Валькирия революции — страница 87 из 95

Обстоятельства сложились так, что Коллонтай лишилась и той единственной отдушины, которая позволяла ей не чувствовать своего одиночества. Почти полностью прекратилась ее переписка. Мало того что в условиях войны это становилось порой неразрешимой проблемой. Но и писать-то было некому, будь даже условия совершенно иными. Компенсируя эту потерю, Коллонтай установила переписку с людьми хотя ей и симпатичными, но все же относительно далекими в личном плане. От этого письма лишались какой бы то ни было сердечности, обретая характер вежливых посланий уважающих друг друга людей.
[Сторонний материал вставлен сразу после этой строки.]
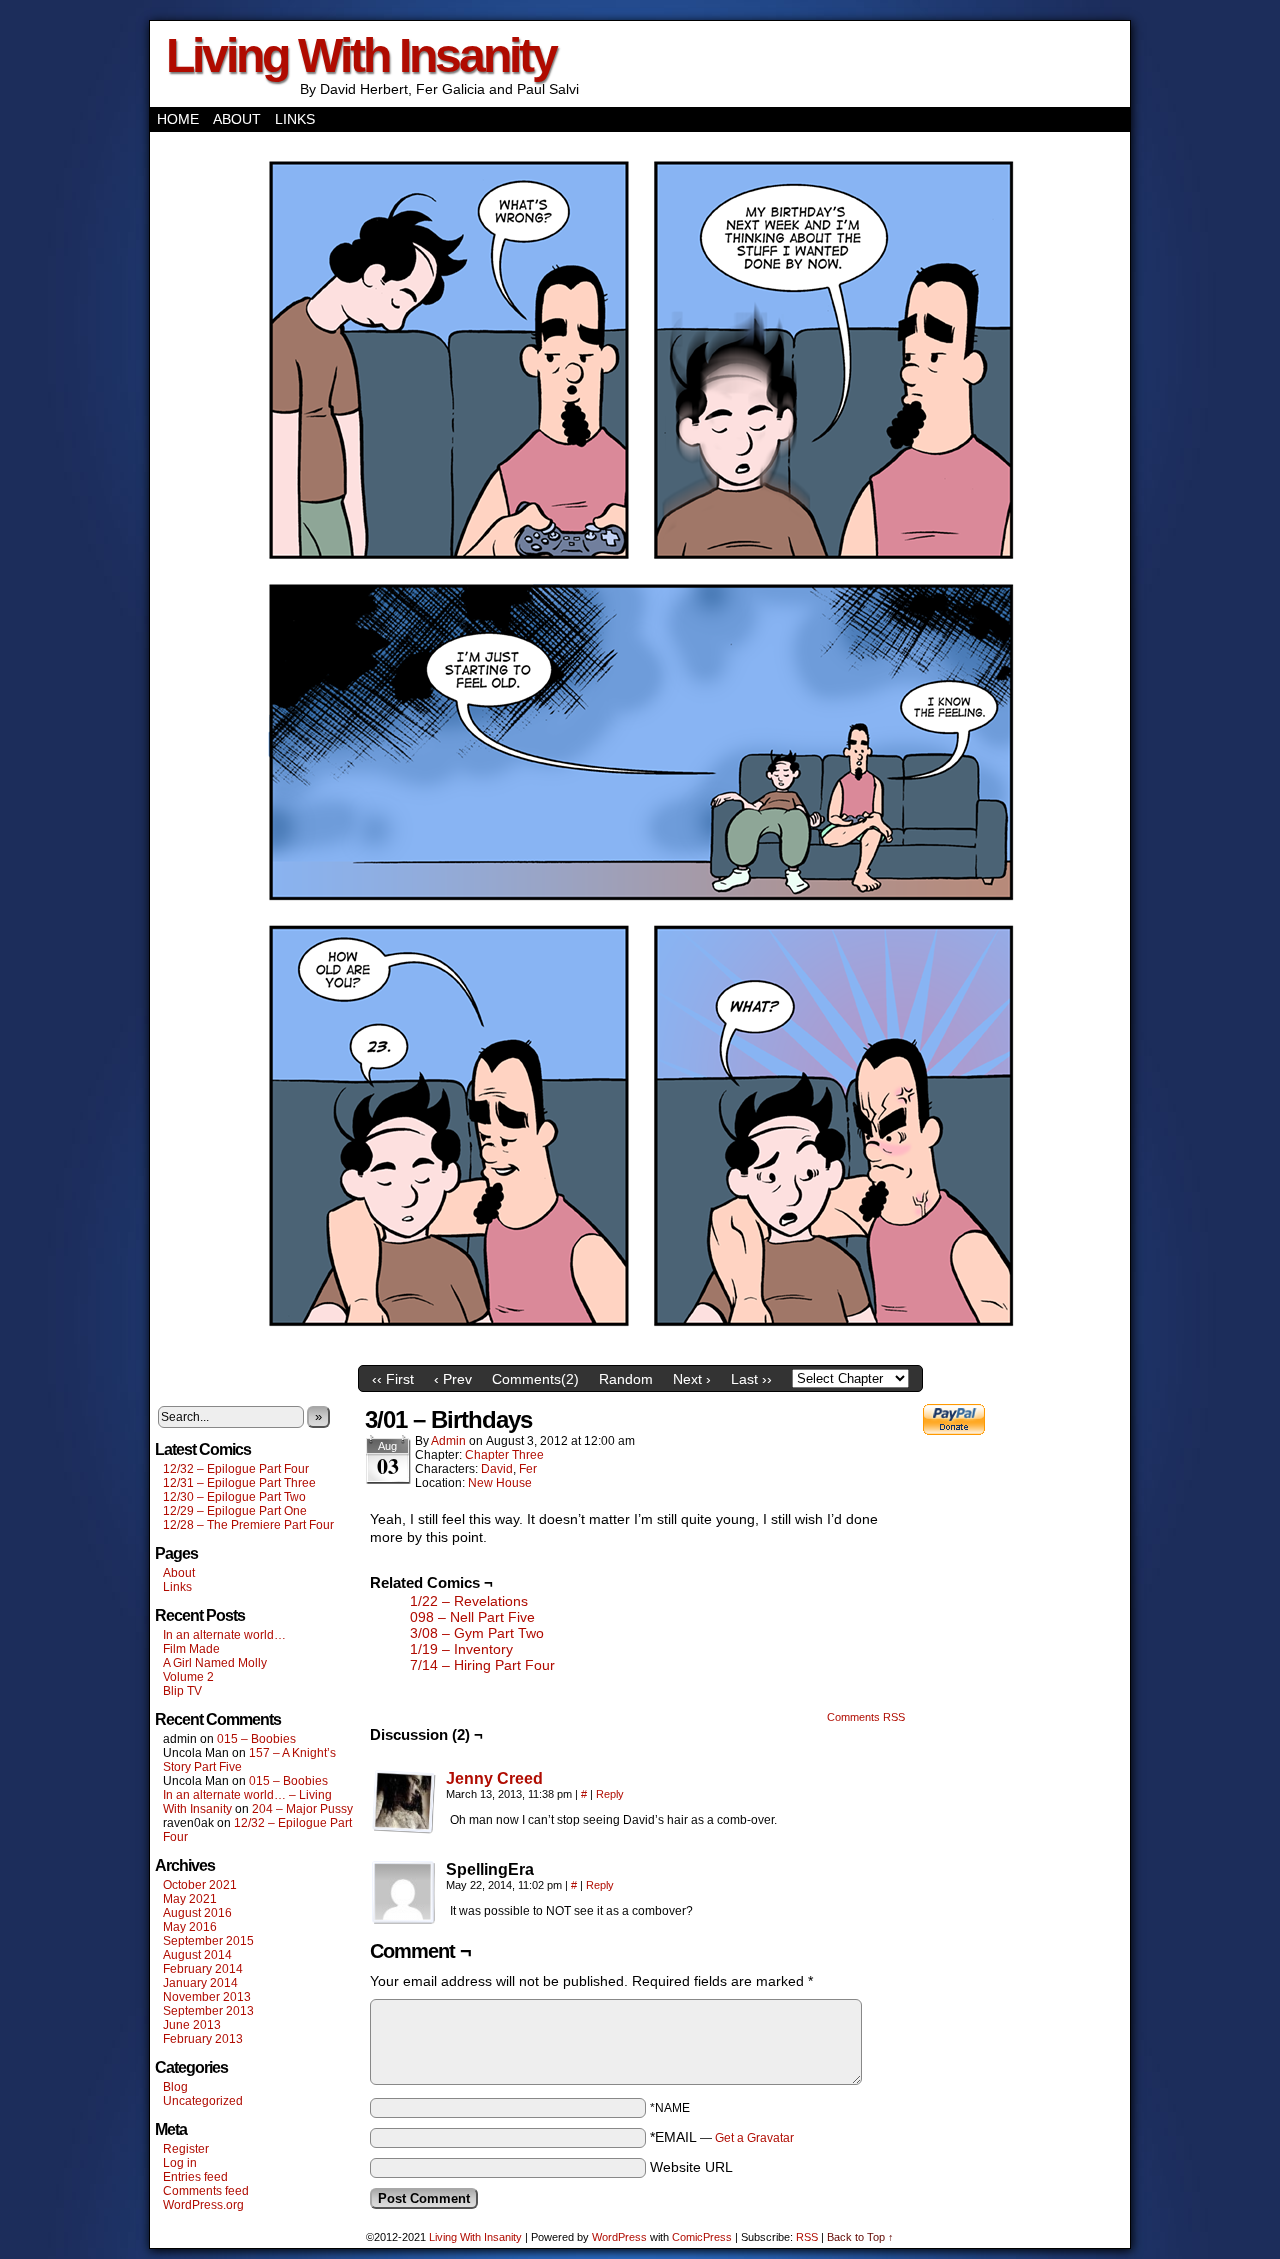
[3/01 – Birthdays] (640, 1351)
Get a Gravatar (754, 2138)
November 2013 (207, 1997)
По ответному письму советского посла в Лондоне Ивана Майского от 15 октября 1941 года можно судить о стиле той переписки, которая теперь стала уделом Коллонтай.

«[…] Стараюсь делать для нашей героической страны все, что могу, — писал Майский в личном, а не официальном письме. — Однако события так грандиозны и носят такой стихийный характер, что нередко чувствуешь себя песчинкой, кружащейся в вихре исполинского самума. Тем не менее и песчинка должна иметь волю, мужество, целеустремленность. […]

С большим вниманием и — не скрою — с известной тревогой слежу за Вами и Вашей работой. Положение Швеции очень сложное, и возможны всякие неожиданности. Я тоже слышал из самых разнообразных уст самые лучшие отзывы о Вашей деятельности и нахожу, что они вполне заслуженны. Желаю Вам дальнейших успехов и достижений».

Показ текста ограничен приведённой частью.